Location
- Country: Canada
- Province: Ontario
- Region: Central Ontario
- County: Hastings County
- Municipalities: Belleville; Quinte West;

Physical characteristics
- Source: unnamed pond
- • location: Quinte West
- • coordinates: 44°11′38″N 77°27′34″W﻿ / ﻿44.19389°N 77.45944°W
- • elevation: 110 metres (360 ft)
- Mouth: Bay of Quinte
- • location: Quinte West
- • coordinates: 44°08′13″N 77°25′39″W﻿ / ﻿44.13694°N 77.42750°W
- • elevation: 74.1 metres (243 ft)

Basin features
- River system: Lake Ontario drainage basin

= Potter Creek (Hastings County) =

Potter Creek (ruisseau Potter) is a stream in the municipalities of Quinte West and Belleville in Central Ontario, Canada.
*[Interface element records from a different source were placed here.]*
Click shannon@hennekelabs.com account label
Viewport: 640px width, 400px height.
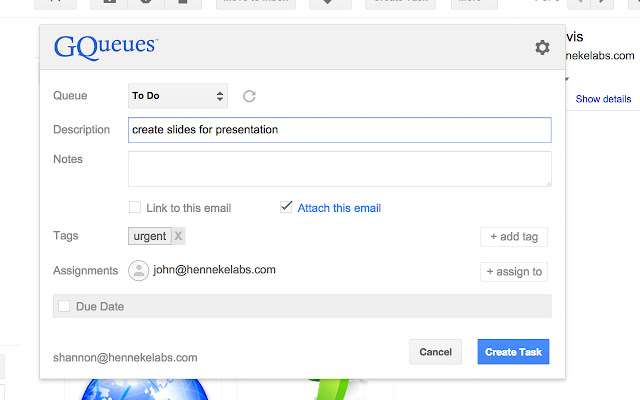pos(125,357)
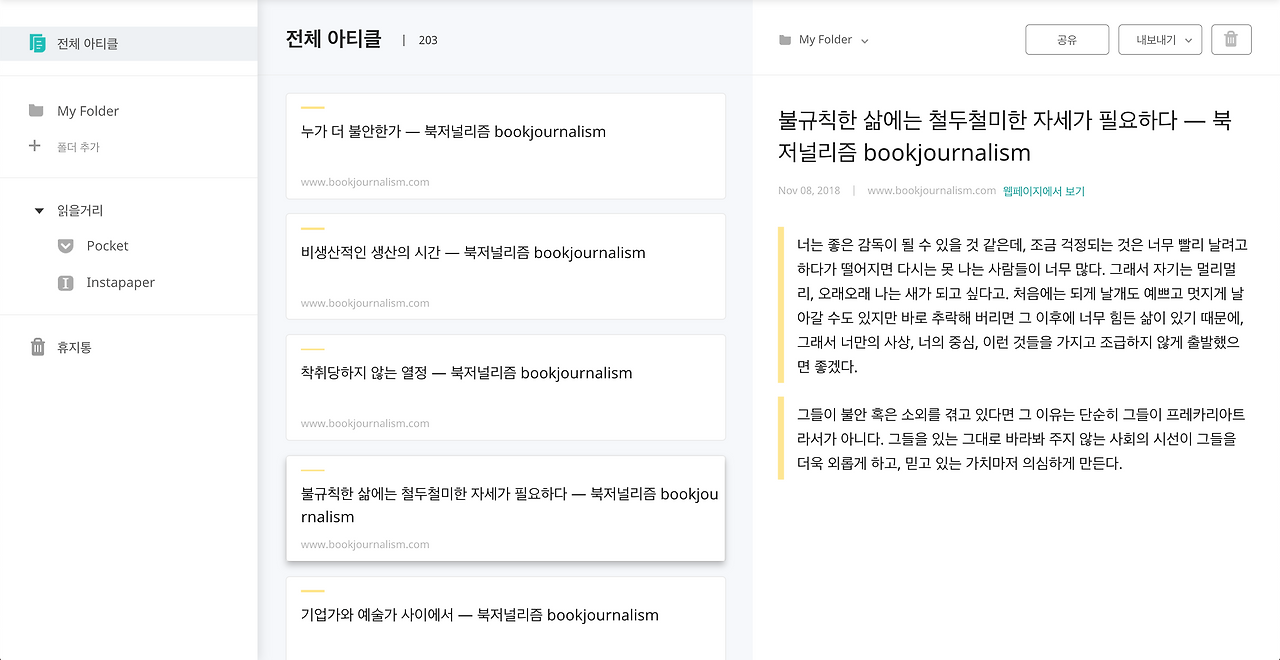Screen dimensions: 1280x660
Task: Open the 내보내기 export dropdown
Action: [1160, 39]
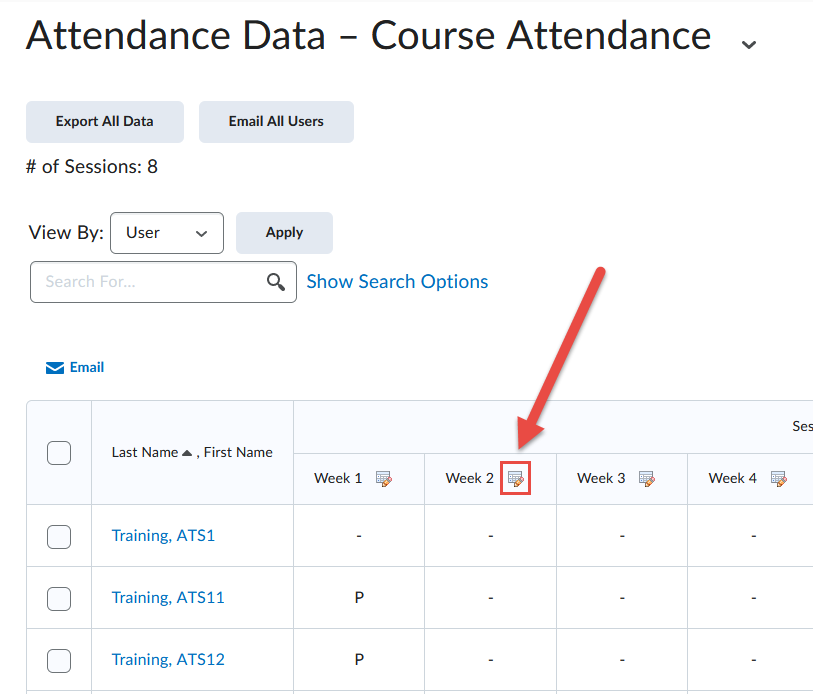This screenshot has width=813, height=694.
Task: Expand Show Search Options
Action: [397, 282]
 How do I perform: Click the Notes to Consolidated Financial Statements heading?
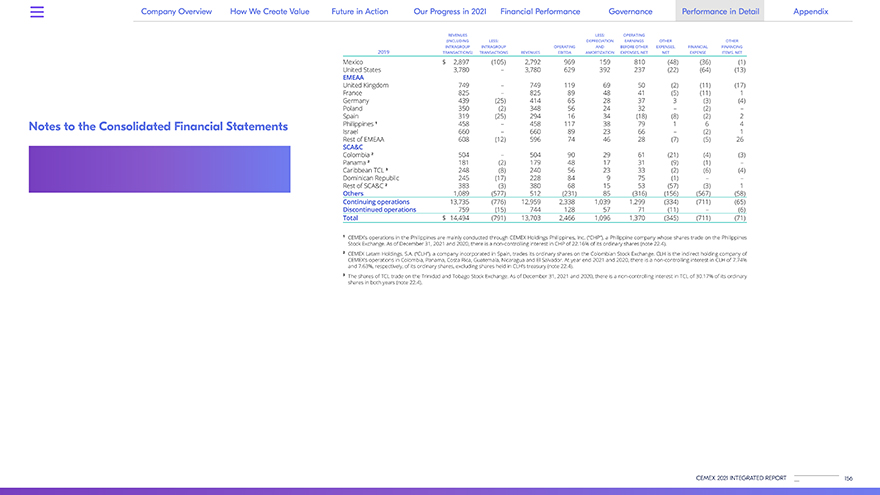click(x=158, y=127)
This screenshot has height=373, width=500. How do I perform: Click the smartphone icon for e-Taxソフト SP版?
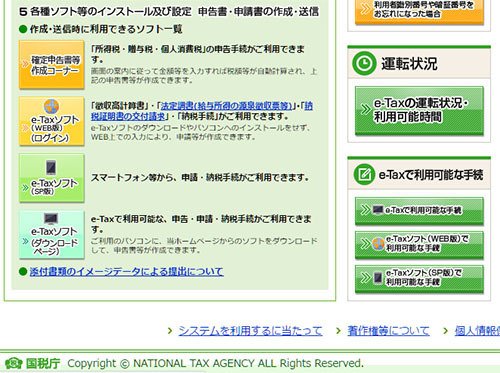pos(51,168)
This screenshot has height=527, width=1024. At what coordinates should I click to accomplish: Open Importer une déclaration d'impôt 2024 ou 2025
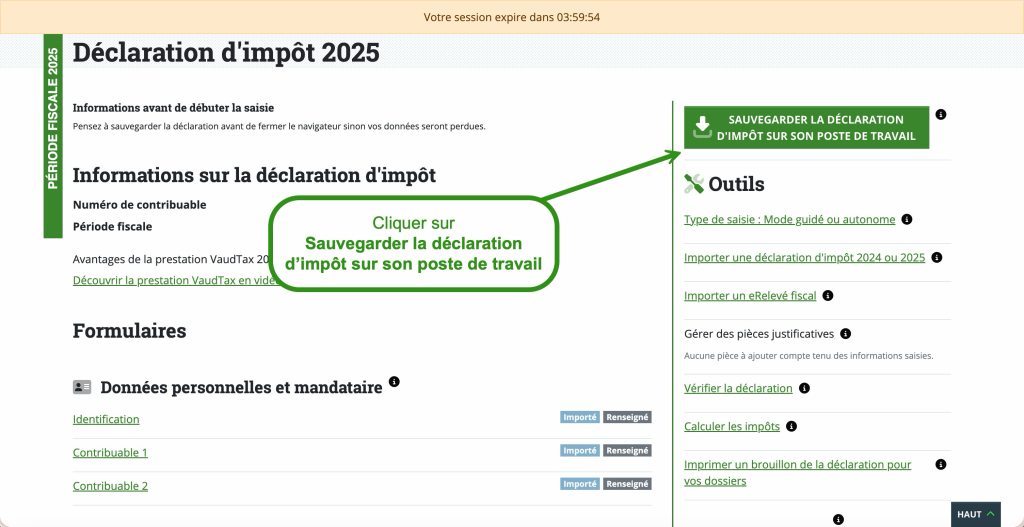(x=804, y=257)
It is a tributary of the Bay of Quinte and is thus in the Lake Ontario drainage basin.

==Course==
Potter Creek begins at an unnamed pond in Quinte West at an elevation of 110 m and heads south, then southwest, then south again, and passes under Ontario Highway 401. It continues south, then turns east, flows under Wallbridge-Loyalist Road, and enters the city of Belleville. The creek turns south, heads under the Canadian National Railway main line and Moira Street, and curves southwest. Potter Creek flows once again under Wallbridge-Loyalist Road and re-inters Quinte West, passing into Potter's Creek Conservation Area. It then turns south, flows under the Canadian Pacific Railway mainline, heads by the Quinte Conservation headquarters, flows under Old Highway 2, and reaches its mouth at the Bay of Quinte at an elevation of 74.1 m. The Bay of Quinte is part of Lake Ontario.